This is my second appraisal of Dr. Unger's views. The first, written only a short time ago, was part of an article for a special issue of Sociological Inquiry, devoted to the sociology of law, which will appear early in 1978. For that article I chose the theme “Law as an Intellectual Stepchild,” and illustrated it with four important contemporary intellectual trends that tend to distort the role of law in society as I have come to see it. I used Unger's book to discuss what I labelled “legal absolutism,” which I felt tended to isolate law from its social context in a special analytical sense. I wrote the article for Sociological Inquiry first, because the deadline was earlier, but my use of Unger in that article was influenced by my prior commitment to write this review. The two statements clearly overlap, but I hope that the present can be considered somewhat more mature.

References

1. Unger's use of Max Weber's work, given his obvious familiarity with it, seems to me somewhat curious. In his discussion of method, which is clearly very important to him, he has a number of references to Weber's discussion and use of ideal types. But among the “classical” social theorists, Weber was unusual in his concern with law: he had originally been trained as a lawyer and wrote a major monograph on the sociology of law. Despite this, Unger's book does not contain a single reference to Weber's writings on law, although it refers to other parts of his work seven times. I simply fail to understand this striking selectivity.

2. This tension, again, was strongly highlighted by Max Weber, especially in his distinction between “formal” and “substantive” rationality in law, which occupies a central role in his theory. This makes it all the more strange that Unger does not cite Weber in this regard.

§ Material shown
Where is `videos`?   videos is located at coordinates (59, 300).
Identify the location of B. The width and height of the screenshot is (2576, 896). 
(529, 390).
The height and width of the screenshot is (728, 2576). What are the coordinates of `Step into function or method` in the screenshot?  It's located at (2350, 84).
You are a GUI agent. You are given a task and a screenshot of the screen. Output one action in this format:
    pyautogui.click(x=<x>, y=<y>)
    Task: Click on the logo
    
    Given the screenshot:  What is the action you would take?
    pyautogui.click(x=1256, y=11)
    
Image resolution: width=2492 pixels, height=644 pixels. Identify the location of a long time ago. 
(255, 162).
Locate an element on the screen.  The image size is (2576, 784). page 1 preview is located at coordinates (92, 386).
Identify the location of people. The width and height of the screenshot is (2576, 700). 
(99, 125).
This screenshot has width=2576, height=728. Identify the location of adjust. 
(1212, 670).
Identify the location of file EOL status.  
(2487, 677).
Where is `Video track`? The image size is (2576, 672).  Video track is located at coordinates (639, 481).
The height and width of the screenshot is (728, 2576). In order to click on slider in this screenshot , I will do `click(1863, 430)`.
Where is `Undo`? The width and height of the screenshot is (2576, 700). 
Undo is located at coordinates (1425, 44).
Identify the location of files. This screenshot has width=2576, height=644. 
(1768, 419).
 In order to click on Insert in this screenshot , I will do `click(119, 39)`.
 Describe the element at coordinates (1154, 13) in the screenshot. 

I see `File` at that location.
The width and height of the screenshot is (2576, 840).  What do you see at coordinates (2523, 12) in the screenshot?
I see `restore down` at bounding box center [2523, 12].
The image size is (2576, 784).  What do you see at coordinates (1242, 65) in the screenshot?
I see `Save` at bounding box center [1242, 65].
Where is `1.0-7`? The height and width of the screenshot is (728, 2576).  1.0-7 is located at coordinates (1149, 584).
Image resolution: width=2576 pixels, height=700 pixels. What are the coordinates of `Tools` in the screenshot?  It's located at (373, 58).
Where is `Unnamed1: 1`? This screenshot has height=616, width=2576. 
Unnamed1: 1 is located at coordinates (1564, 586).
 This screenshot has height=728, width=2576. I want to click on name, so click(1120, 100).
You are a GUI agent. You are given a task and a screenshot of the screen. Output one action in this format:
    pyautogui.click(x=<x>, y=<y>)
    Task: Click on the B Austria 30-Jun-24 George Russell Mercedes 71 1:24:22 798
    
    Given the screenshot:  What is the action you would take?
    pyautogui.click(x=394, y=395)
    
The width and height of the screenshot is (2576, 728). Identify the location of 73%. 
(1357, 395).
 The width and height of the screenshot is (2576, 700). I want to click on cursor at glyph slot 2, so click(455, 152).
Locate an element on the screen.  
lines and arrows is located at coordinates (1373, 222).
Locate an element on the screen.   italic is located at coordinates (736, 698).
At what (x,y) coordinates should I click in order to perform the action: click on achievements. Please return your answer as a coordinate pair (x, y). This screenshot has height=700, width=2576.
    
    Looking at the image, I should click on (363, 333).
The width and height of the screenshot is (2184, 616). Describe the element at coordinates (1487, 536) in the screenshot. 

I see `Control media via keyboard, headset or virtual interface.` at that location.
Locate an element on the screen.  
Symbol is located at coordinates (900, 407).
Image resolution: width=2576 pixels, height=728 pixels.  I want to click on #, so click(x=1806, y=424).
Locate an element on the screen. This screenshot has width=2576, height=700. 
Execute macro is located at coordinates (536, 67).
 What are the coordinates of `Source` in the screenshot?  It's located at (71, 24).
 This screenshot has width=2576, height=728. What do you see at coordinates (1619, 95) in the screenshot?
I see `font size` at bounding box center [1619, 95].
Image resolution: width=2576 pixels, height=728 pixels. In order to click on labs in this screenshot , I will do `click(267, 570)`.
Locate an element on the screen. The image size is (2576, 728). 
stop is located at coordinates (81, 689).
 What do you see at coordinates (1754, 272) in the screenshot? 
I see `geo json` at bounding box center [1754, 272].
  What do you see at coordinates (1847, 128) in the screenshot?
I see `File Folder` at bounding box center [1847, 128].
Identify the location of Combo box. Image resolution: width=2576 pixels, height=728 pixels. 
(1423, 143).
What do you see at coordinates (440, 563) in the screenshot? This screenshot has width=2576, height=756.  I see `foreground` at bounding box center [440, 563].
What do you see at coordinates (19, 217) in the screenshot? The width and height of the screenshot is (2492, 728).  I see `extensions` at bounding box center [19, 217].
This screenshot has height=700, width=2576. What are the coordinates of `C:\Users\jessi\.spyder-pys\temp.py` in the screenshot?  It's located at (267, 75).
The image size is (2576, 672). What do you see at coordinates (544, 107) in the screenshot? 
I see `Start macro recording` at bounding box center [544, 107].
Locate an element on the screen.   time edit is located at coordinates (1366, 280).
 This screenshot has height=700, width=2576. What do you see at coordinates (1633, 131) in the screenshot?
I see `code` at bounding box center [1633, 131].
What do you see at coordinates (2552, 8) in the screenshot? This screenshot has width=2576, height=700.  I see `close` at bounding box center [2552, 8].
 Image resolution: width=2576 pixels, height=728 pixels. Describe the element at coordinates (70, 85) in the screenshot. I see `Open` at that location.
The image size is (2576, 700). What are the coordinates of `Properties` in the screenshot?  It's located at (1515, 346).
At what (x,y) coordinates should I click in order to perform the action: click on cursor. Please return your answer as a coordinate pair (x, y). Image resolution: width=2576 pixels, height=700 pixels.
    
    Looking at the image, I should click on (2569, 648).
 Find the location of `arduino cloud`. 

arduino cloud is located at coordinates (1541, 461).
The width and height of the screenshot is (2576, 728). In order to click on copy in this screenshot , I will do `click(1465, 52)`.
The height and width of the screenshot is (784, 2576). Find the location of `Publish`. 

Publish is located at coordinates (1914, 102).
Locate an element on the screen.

§ Directions
Rewrite the part of the review of Unger's book starting at "2. This tension, again, was" and ending at "in this regard.", putting "strain" in place of "tension".

§ The response
2. This strain, again, was strongly highlighted by Max Weber, especially in his distinction between “formal” and “substantive” rationality in law, which occupies a central role in his theory. This makes it all the more strange that Unger does not cite Weber in this regard.